Guiding interviewees

Suppose an interviewee started down a track of suggesting that the user should be responsible for ensuring a file existed only once. In that case, the key is to guide them into considering the poor UX this would give users. Some candidates can't get away from questions like these or challenges to the requirements, those people aren't the ones I'm looking for and if after guidance, they haven't found a solution that minimises costs and maximises UX, then I've got my answer.

Conclusion

I think it's vital to see how people reason with real-world problems rather than parrot back algorithms that you can learn by rote.

There are, of course, many ways to solve this problem; it's by understanding the thought processes of the interviewee that you learn their style and their ways of reasoning.
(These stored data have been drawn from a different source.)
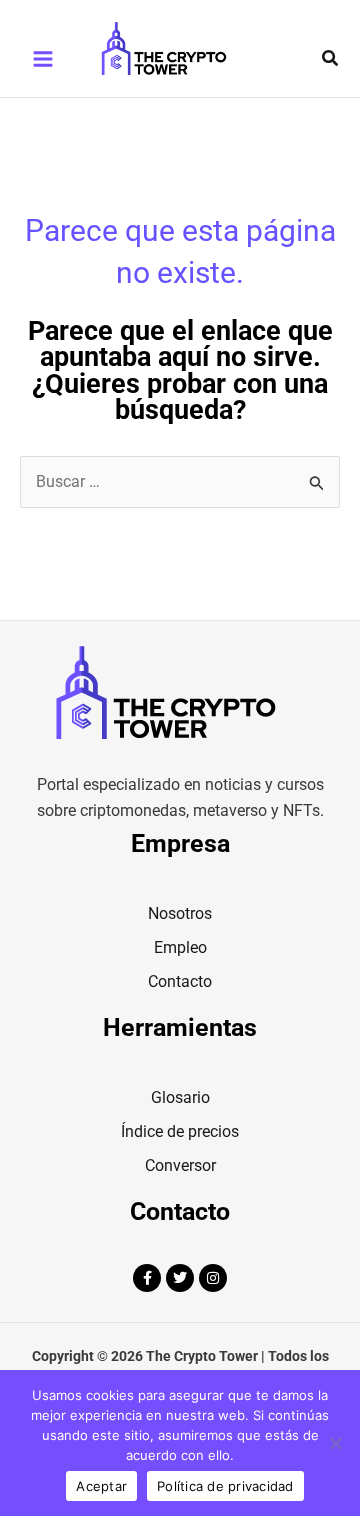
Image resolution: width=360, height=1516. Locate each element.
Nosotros (180, 913)
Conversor (180, 1165)
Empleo (180, 947)
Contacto (180, 981)
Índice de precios (180, 1131)
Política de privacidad (225, 1486)
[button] (331, 58)
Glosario (180, 1097)
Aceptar (101, 1486)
This is the vital thing for me.

Top comments (3)

GrahamTheDev • Dec 8 '24 • Edited

Interesting question, I also like that you can branch off into different scenarios to push this further.

One bit I might have answered differently (and it may be I haven't thought it through) is the:

although new viruses emerge and new detections are implemented, you could either record each filename and the version that was used to scan it, minimising rescan time, or you could change the namespace of the V5 GUID so that future uploaded files would be scanned again at the expense of duplicating storage.

I would have suggested file upload dates here. Then if we know a vulnerability affects all scans before, after or between certain dates we can use that for rescanning purposes.

Obviously means keep tracking of versions used between what dates, but seems cleaner as no extra metadata / duplication is needed?

I may have missed a scenario where that doesn't work though?